The first test of the Democrats' latest effort comes in the Jan. 28 special election in Fort Bend County, west of Houston. Markowitz, an educator and textbook author, is running against Republican Gary Gates, a real estate investor, to replace state Rep. John Zerwas, a Republican, in a district long considered a GOP stronghold. Early voting begins Jan. 21.
The race, viewed by some as a harbinger of Democrats' chances of taking the House in November, has drawn national interest. Democratic presidential candidate Mike Bloomberg went door to door with Markowitz this month. And when O'Rourke put out a call for volunteers to help Markowitz's campaign, more than 400 people came, several from out of state. Some traveled from as far away as New York and Cincinnati to canvass neighborhoods.
Although the winner of the special election will have to run again in November, before the Legislature even holds its next session, the contest has become "a tremendously important race for the future of Texas Democrats," said Brandon Rottinghaus, a political scientist at the University of Houston. Democrats believe demographics have already shifted in their favor, he said, but to win, they'll need to get those groups to vote.
"Democrats are trying to put to the test the idea that turnout is the heart and lungs of potential victory in some of these red seats," Rottinghaus said.
Republican officials seem to be taking the threat seriously.

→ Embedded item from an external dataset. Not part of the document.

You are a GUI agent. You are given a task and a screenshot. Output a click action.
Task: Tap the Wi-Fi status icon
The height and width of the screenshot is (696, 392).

Gov. Greg Abbott recently wrote an email urging supporters to back Gates, saying his opponent was backed by "radical liberals like Beto O'Rourke," who, Abbott said, "want to confiscate your guns, tax churches, and allow abortion up until birth."
House Speaker Dennis Bonnen, a Republican, was caught on a secret recording last year warning that President Donald Trump was "killing us in urban-suburban districts," which have grown increasingly diverse in recent years, and fretting over potential GOP losses in Texas in 2020.
And in an email to local Republicans last fall, a Fort Bend County party official described the special election as "our Alamo," seeming to acknowledge the changing political winds in the community west of Houston. Once a Republican bastion — the home district of former U.S. House Majority Leader Tom DeLay — Fort Bend is regarded as one of the fastest-growing and most rapidly diversifying counties in the country.
Its residents are 32 percent white, 25 percent Hispanic, 21 percent Asian and 20 percent African American, according to 2018 Census Bureau estimates, and about a quarter of the population is foreign born. Hillary Clinton won the county by 7 percentage points in 2016, making her the first Democrat to carry Fort Bend since Lyndon Johnson did it in 1964.
But changing demographics here and in other suburban districts throughout Texas have yet to turn into major victories for Democrats. Even in 2018, when O'Rourke's Senate campaign drew record Democratic turnout, Republican candidates won every statewide office and maintained control of both chambers of the Legislature.
Getting close is no longer good enough, Democratic Party officials say.
"Democrats are licking their chops, ready for wins," Rottinghaus said. "I think Texas Democrats are tired of the good fight. I think they want to be the ones standing in the ring alone at the end."
As O'Rourke knocked on doors — a day after Abbott announced that Texas would become the first state to reject the resettlement of new refugees — he was cheered on by some residents who said they were ready to see changes at the state level.
Chibuzo Nlechi, a Nigeria-born information technology specialist, was amazed to see O'Rourke standing at his front door. Nlechi, 42, thanked him for continuing to fight for change, even if his name isn't on the ballot.
"Honestly, from a human perspective, we really do not like what is going on in this country and in Texas," Nlechi said, emphasizing that he is a U.S. citizen and proud of it. "The inhumanity that's been on display is not what makes this a great country."
O'Rourke asked Nlechi whether he and his family would support the effort to flip the state House for Democrats.
"Yes," Nlechi said. "Just tell me what I need to do."